On the Construction of New Toric Quantum Codes and Quantum Burst-Error Correcting Codes

TL;DR

This paper introduces a new family of toric quantum codes constructed from classical cyclic codes on square lattices, along with a quantum interleaving technique that enhances code performance and corrects burst errors.

Contribution

It presents a novel construction of toric quantum codes from classical cyclic codes on square lattices for all odd q ≥ 5, and introduces a quantum interleaving method to improve code rate and error correction.

Findings

Constructed an infinite family of toric quantum codes for all odd q ≥ 5.

Developed a quantum interleaving technique that outperforms existing toric codes.

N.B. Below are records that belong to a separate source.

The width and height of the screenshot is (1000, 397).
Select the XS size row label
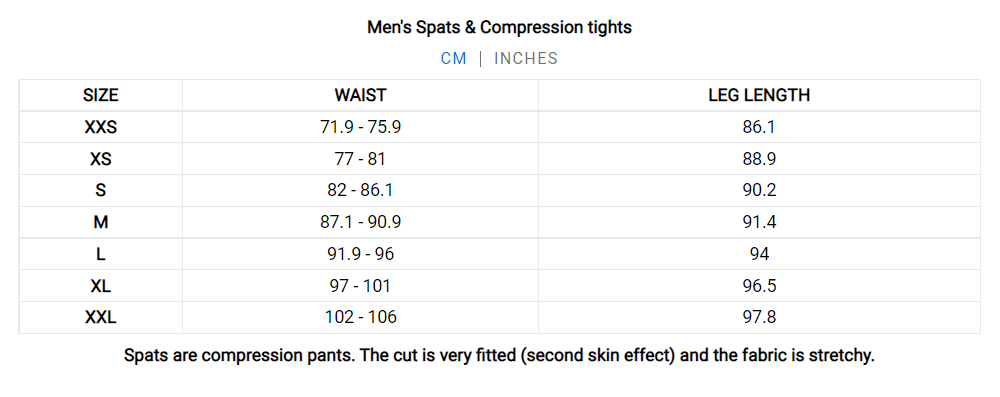point(101,159)
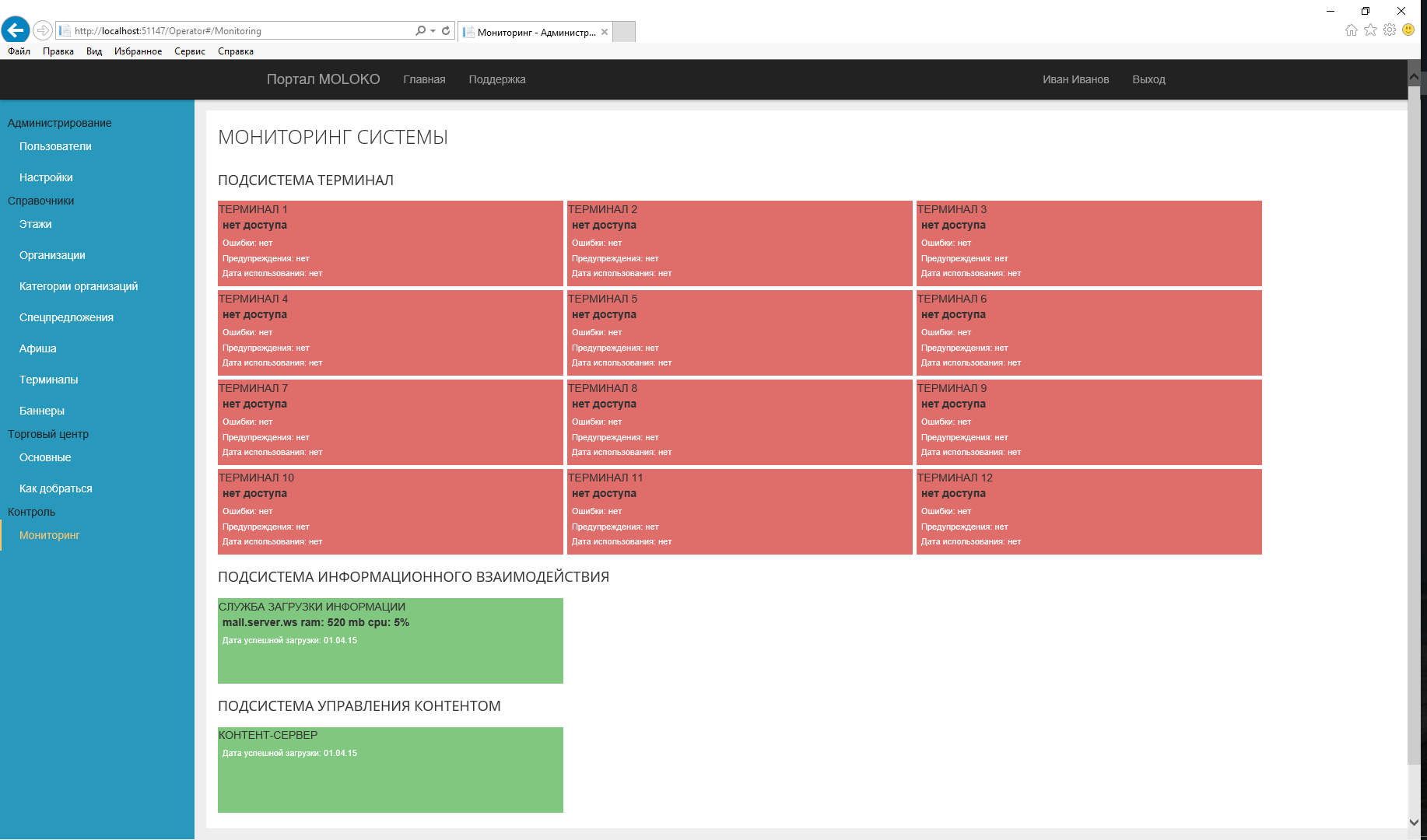This screenshot has width=1427, height=840.
Task: Open Пользователи in the sidebar
Action: (55, 146)
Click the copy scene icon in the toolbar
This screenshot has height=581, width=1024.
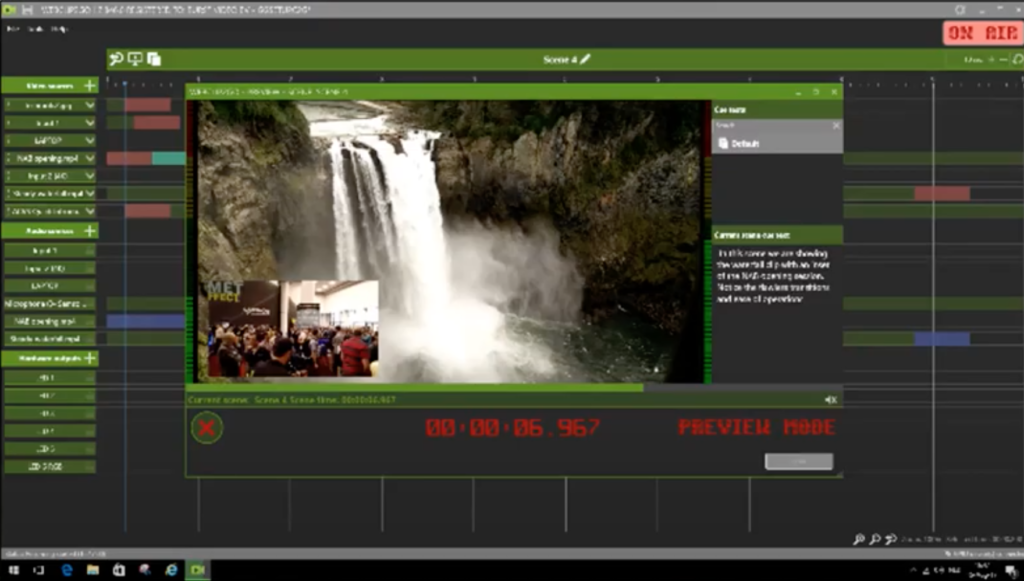[154, 59]
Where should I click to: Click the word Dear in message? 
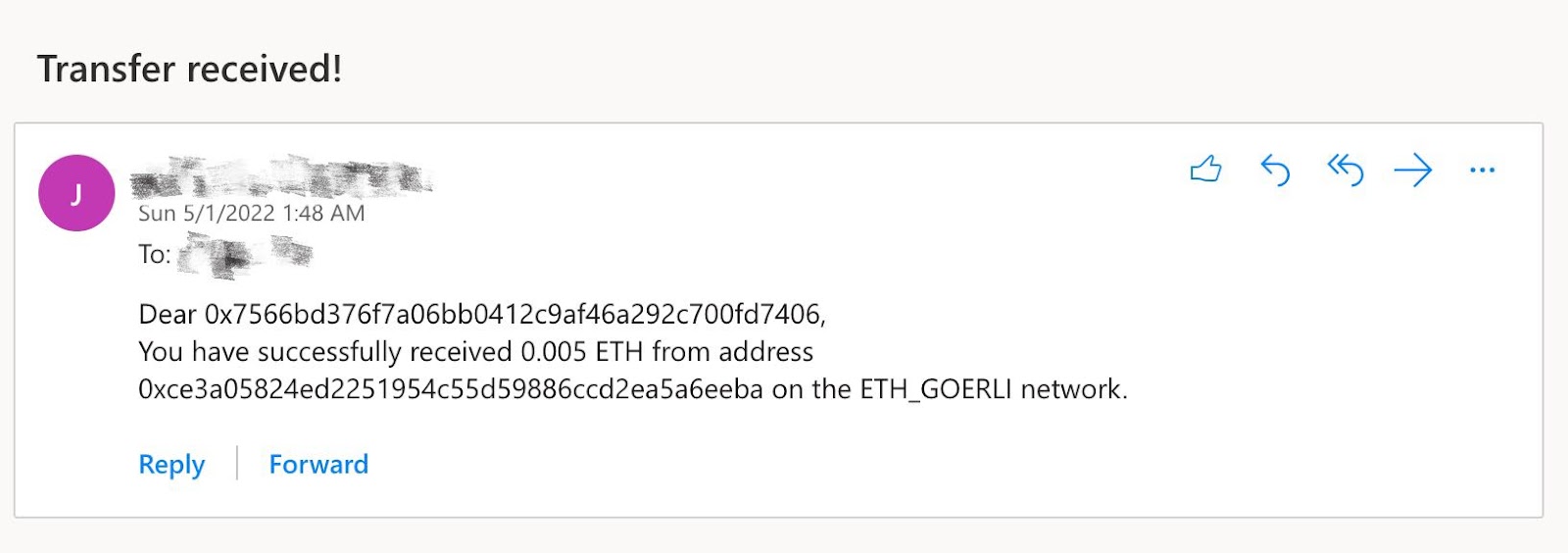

Demonstrated improved code rate and coding gain with the interleaving method.

Abstract

A toric quantum error-correcting code construction procedure is presented in this work. A new class of an infinite family of toric quantum codes is provided by constructing a classical cyclic code on the square lattice $\mathbb{Z}_{q}\times \mathbb{Z}_{q}$ for all odd integers $q\geq 5$ and, consequently, new toric quantum codes are constructed on such square lattices regardless of whether $q$ can be represented as a sum of two squares. Furthermore this work supplies for each $q$ the polyomino shapes that tessellate the corresponding square lattices and, consequently, tile the lattice $\mathbb{Z}^{2}$. The channel without memory to be considered for these constructed toric quantum codes is symmetric, since the $\mathbb{Z}^{2}$-lattice is autodual. Moreover, we propose a quantum interleaving technique by using the constructed toric quantum codes which shows that the code rate and the coding gain of the interleaved toric quantum codes are better than the code rate and the coding gain of Kitaev's toric quantum codes for $q=2n+1$, where $n\geq 2$, and of an infinite class of Bombin and Martin-Delgado's toric quantum codes. In addition to the proposed quantum interleaving technique improves such parameters, it can be used for burst-error correction in errors which are located, quantum data stored and quantum channels with memory.